Last November, I joined Trainer Road in an effort to bring a little more intensity and purpose to my riding. It is now about two months later and in that time, I've logged somewhere around 500 miles on the trainer. All of these rides have been done using Trainer Road. In short, TR has been a great tool for training so far this year. Here are the benefits that I've noticed:
An affordable way to train with "Power": Since I don't own a Power meter, I usually gauge my effort according to Heart Rate and/ or perceived exertion. TR allows you to establish a virtual power based on the trainer that you use (they have a list of many different brands/ models, so you're likely to find yours). Whether or not virtual power is completely accurate is difficult to say, but used consistently, it allows you to establish a basis for comparison with yourself, which is really what matters. However, for a middle of the pack guy like me, it fits the bill at a nice price point. In the nearly 30 rides that I've done, I've definitely developed a sense of what my effort feels like at different power levels. Since HR and cadence are also detailed on the TR software, it has helped me to get a sense of how hard I'm working at various stages in any given workout.
I've also done two FTP tests using TR. Each was an hour long ride building up to the last 20 minutes done as hard as is sustainable. From that last 20 minnutes, an FTP is established. Subsequent workouts are done in relation to this FTP so if a workout interval requires you to ride at 90% of your FTP, it will automatically adjust to that percentage. The first test I did right after I joined TR. I established an initial FTP of 182 on that ride. In mid-January I completed a second FTP test with a score of 196 watts. The graph from each test is listed below (Note: The initial test was set with FTP at 200 which was just a "guess" as I hadn't tested before. The second test shows an FTP of 182, the result from the first test. After the second test, a new FTP was established at 196). I'll plan on doing another FTP test in about a month to see how I've progressed.
|First FTP test in Late November with a result of 182 Watts.|
|Second FTP in January. Result was an FTP of 196 Watts.|
More purposeful riding: In the past, I would usually get on the trainer and spin at a steady cadence for somewhere between 30-50 minutes. Very rarely would my ride extend beyond this level. And while my average trainer ride is currently only at about 1.2 hours, they involve a lot less mindless spinning and much more purposeful training. In the last few months, I've become familiar with everything from Isolated Leg Drills to Over and Unders to 30 second bursts at 130% of FTP. The rides on TR do an excellent job of maximizing your workout time. Now keep in mind that they aren't at the same level as the insane and appropriately named "Sufferfest" videos (that shit really is crazy!), but they also don't let you sit back and relax.

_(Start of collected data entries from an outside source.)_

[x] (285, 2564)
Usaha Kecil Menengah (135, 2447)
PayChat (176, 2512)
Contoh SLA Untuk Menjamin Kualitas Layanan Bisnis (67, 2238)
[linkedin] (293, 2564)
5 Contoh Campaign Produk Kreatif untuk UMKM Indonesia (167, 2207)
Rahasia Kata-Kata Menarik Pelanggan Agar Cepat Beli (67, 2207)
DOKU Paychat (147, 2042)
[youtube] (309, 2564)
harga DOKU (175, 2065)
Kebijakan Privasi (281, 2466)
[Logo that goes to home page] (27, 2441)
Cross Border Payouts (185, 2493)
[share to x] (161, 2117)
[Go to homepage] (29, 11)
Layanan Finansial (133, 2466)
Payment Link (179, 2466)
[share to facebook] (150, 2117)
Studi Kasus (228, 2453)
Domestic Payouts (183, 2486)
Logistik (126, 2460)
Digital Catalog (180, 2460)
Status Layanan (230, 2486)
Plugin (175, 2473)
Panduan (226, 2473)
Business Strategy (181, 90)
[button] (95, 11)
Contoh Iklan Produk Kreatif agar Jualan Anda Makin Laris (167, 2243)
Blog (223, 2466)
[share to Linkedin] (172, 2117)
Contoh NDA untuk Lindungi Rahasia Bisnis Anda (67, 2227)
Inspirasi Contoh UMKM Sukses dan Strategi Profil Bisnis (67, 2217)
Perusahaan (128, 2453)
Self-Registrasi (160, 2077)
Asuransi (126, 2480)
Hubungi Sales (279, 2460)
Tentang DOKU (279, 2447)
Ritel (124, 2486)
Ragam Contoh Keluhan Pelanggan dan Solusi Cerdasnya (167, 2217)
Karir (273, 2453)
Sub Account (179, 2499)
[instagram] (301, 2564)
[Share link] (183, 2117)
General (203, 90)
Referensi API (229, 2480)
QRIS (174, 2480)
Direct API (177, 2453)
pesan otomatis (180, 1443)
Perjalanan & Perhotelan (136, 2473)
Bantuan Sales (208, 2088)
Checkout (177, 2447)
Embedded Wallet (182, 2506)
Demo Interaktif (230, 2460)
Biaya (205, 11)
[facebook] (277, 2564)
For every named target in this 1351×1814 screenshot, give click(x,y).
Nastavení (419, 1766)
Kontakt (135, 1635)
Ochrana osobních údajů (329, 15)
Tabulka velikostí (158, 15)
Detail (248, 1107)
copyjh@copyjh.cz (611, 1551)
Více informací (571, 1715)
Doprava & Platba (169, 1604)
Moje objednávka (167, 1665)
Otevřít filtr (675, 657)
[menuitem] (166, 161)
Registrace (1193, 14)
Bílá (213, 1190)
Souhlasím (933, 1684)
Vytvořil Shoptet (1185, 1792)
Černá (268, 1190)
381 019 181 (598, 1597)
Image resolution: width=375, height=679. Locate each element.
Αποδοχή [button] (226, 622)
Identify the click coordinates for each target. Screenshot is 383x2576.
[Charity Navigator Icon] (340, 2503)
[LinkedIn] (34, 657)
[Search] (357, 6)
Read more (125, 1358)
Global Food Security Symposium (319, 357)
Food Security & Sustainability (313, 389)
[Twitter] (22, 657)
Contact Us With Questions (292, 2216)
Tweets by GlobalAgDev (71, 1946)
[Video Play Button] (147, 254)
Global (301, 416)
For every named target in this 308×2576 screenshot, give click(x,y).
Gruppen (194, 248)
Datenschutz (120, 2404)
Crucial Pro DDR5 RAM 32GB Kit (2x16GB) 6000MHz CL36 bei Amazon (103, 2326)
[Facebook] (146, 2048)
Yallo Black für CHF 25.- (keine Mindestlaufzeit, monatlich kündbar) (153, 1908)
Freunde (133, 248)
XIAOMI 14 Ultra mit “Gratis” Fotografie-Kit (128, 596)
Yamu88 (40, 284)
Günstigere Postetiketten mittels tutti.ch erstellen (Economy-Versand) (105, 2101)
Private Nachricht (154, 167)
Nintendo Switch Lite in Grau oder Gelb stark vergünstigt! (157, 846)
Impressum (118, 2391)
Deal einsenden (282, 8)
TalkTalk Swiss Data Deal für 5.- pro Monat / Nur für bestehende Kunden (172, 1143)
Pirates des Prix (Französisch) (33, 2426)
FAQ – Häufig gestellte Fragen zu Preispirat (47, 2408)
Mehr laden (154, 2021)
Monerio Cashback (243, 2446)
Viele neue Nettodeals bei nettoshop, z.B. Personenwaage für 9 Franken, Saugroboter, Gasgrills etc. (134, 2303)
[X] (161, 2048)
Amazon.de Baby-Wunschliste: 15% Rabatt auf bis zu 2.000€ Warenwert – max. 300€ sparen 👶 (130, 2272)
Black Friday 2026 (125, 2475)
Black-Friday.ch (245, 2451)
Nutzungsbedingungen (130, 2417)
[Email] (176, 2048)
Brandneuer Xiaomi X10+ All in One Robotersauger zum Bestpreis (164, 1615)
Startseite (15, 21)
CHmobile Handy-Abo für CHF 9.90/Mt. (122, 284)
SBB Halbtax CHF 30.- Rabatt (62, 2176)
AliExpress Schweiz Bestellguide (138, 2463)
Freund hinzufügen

|TR captures "Career" stats, documenting the data from all of your rides.|
|A "snippet" of the Sweet Spot Plan.|
But does it work?: Last weekend the weather was just too nice to stay inside. I decided to go for a 40 mile ride outdoors. I looked at the planned two hour ride on TR that basically consisted of 4x25 minute intervals at a higher pace (still below FTP however). Using my Garmin, I set up an interval workout to use during my ride, and although I didn't have the benefit of Power, I made an effort to ride at a higher cadence/ effort during each interval. I rode the 40 mile route in just over two hours with an average speed of 19.7 mph. I also noticed that my average cadence was 84 rpm. This is an improvement from other rides where I usually average anywhere from 74-77 rpm. Right now, my riding seems similar to where I would be in early to mid- Spring. For the Ironman, I'm hoping that my average speed is not below 17 mph, so I feel like the time on the trainer is helping me to get closer to that goal.
|Results of an outdoor ride after 2 months on TR.|
TR is good if:
- You want to train indoors, but find the trainer a bit boring.
- You would benefit from having training plans and workouts available that meet your riding needs (whether that's triathlon, criteriums, or cyclecross).
- You are time-crunched and need to use the trainer to get workouts completed.
- You love data
You can skip TR if:
- You plan to do more than 70% of your riding outdoors.
- You just want to spin and aren't focused on a long term goal or plan.
- You have no interest in data.
- You don't ride a bicycle at all.
I'll continue to use TR during the next several weeks and I imagine that it will still play a big part in my training until early summer when my schedule "lightens up" a bit.